Many S&Ls responded by demutualizing (going public) to raise capital, scale up, and hide bad loans but few S&L bankers had sufficient experience to take advantage of the rapid growth. More bad loans in commercial real estate and oil exploration ensued. Had FSLIC interceded in early 1983, it would have suffered an embarrassing $25 billion loss four times the size of its reserves.

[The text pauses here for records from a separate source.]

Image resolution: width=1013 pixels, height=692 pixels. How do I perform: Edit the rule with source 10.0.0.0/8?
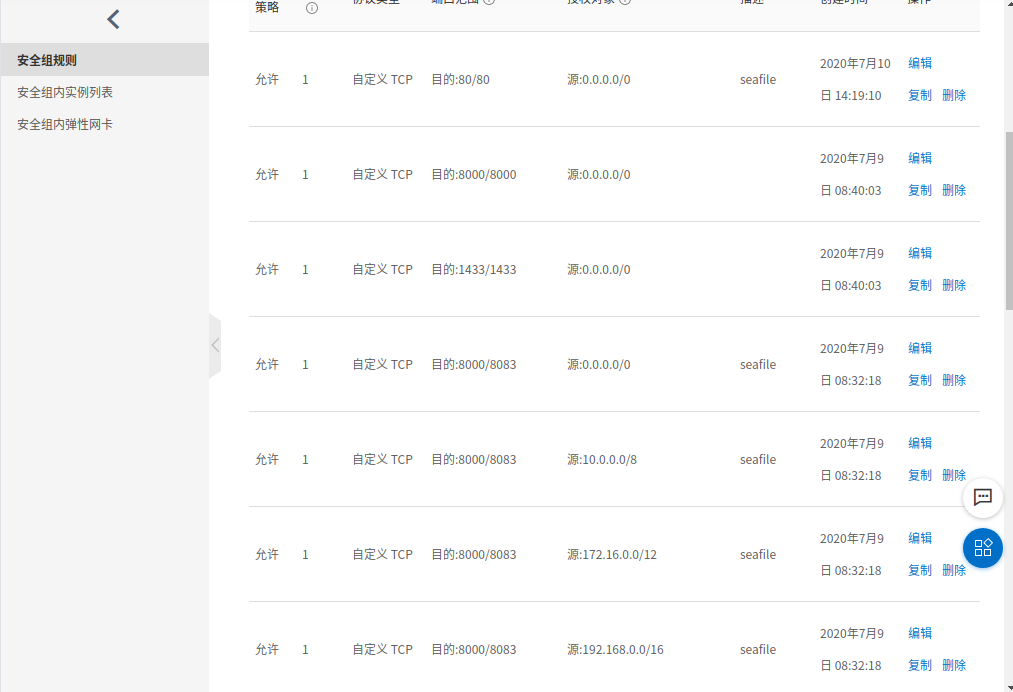pyautogui.click(x=920, y=443)
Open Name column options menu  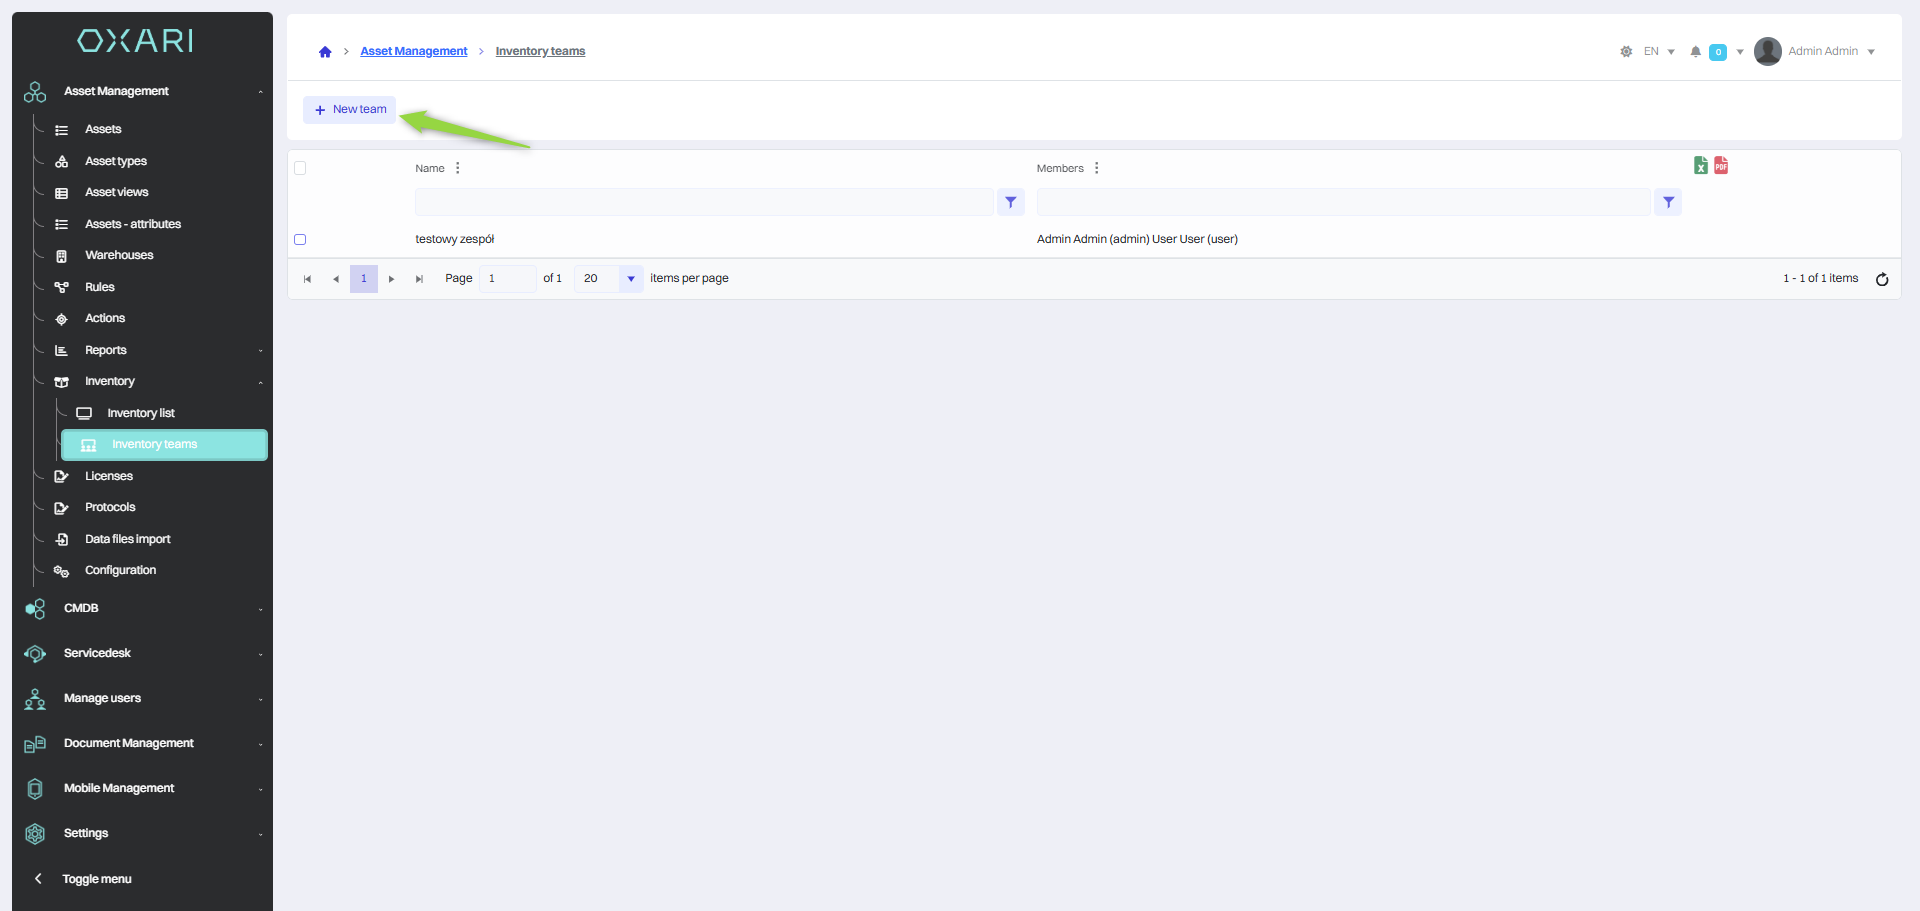[x=458, y=168]
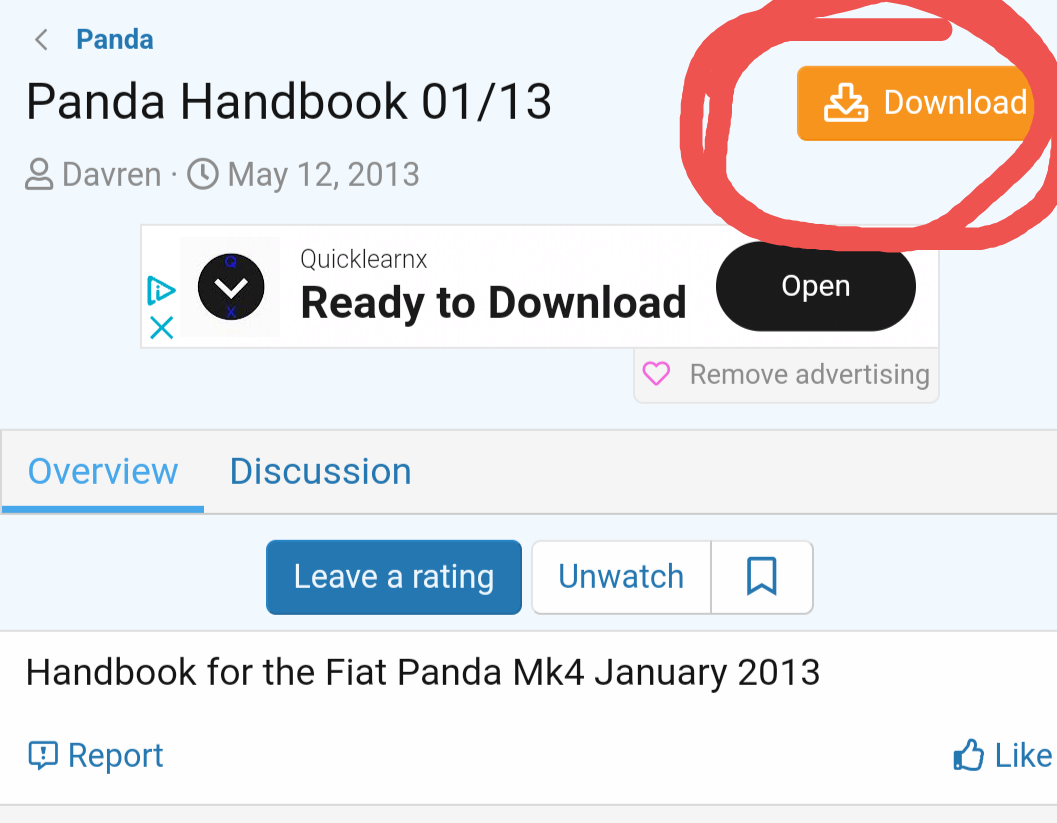Open Davren's author profile
Screen dimensions: 1057x823
click(x=111, y=175)
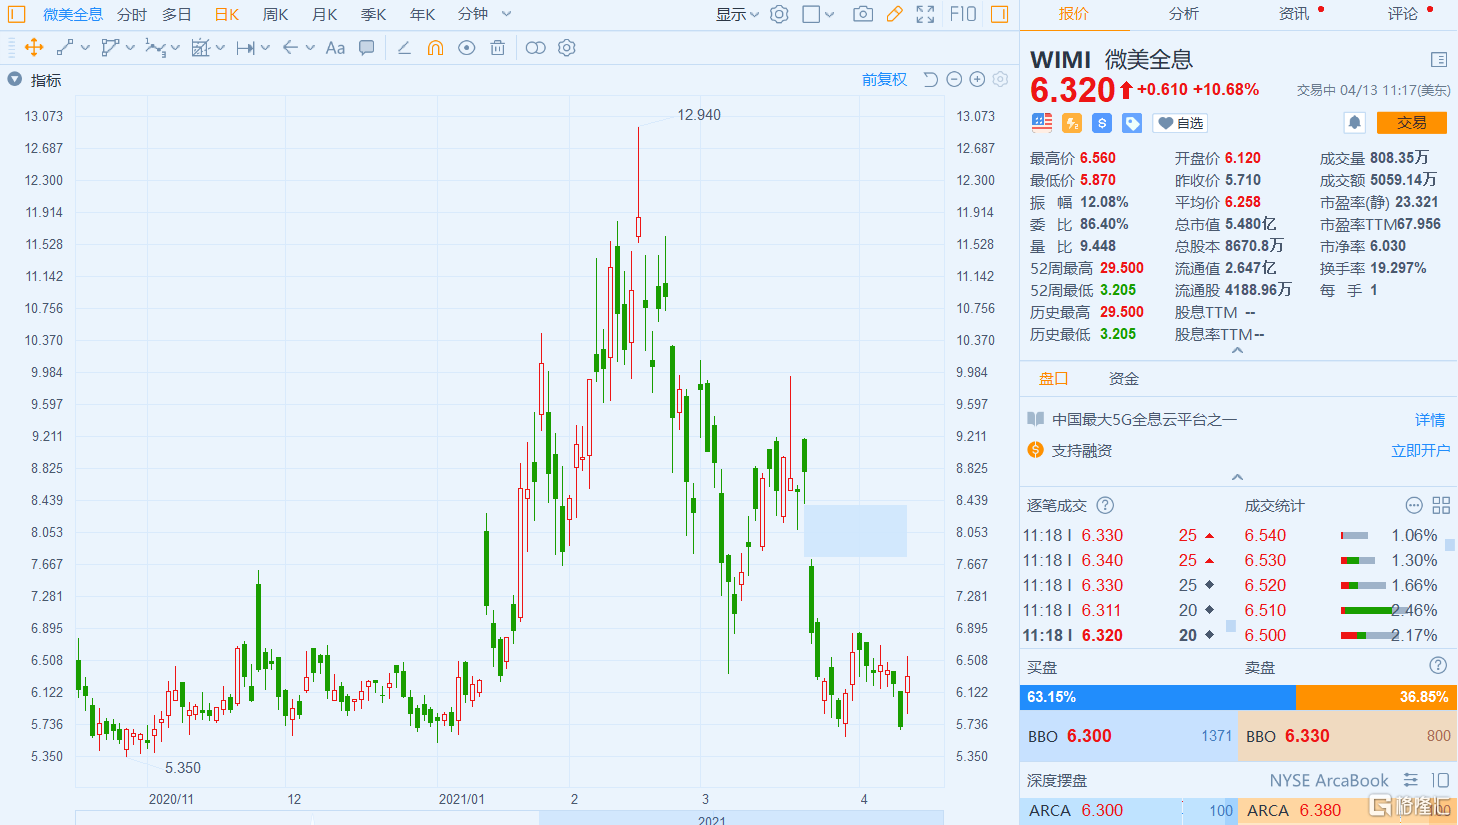
Task: Collapse the 指标 indicators triangle
Action: [x=15, y=80]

Nevertheless, it probably could have played the “we need a bigger budget to do our job well” card.
Instead, FHLBB/FSLIC allowed bankrupt banks (so-called zombie banks with negative equity) to remain in operation through accounting legerdemain (an “intangible” asset called goodwill). Those zombie banks, and the bankers running them, had huge incentives to take big risks to try to recoup their losses and, thanks to hasty deregulation, the authority to take them. A few managed to return to the black but most lost yet more money, some of it stolen by bank officers who knew the end was near.
By the end of the 1980s, over 1,000 S&Ls had failed and the current system was clearly untenable. The Financial Institutions Reform, Recovery, and Enforcement Act of 1989 (FIRREA) abolished FHLBB/FSLIC and turned its assets over to the FDIC. It also set up a new depositor insurance fund (SAIF) and a taxpayer-funded “bad bank” called the Resolution Trust Corporation (RTC) and several other resolution vehicles to absorb the losses of the failed S&Ls. The debacle cost taxpayers $132 billion, give or take, or almost half a billion of today’s dollars.
FIRREA also created a new Federal Home Finance Board to replace the FHLBB and a regulator under the Treasury Department called the Office of Thrift Supervision (OTS). By law (Sections 403-404 of FIRREA), FSLIC’s employees were guaranteed jobs in the FDIC, OTS, or other federal agencies. It was hoped that would spread their incompetence too thin to infect their new colleagues. Most importantly, it freed them, and the federal government more generally, of FSLIC’s tarnished reputation. The reorganization was more than a mere rebranding, it was more like a consolidation of power by the FDIC. Yet it was not as big a change as the creation of the Department of Homeland Security after the many intelligence agency failures that failed to stop the 9/11 attacks in 2001.
So the precedent is clear. When Americans have to trust agency X, be it a deposit insurer or a public health authority, and X screws up so badly that it can no longer be trusted, X may, and should, be eliminated. If policymakers do not have the brains or incentive to privatize X’s functions entirely, its duties and personnel can be transferred to new and/or existing agencies with less tarnished brands, improved internal incentives and controls, and better managers.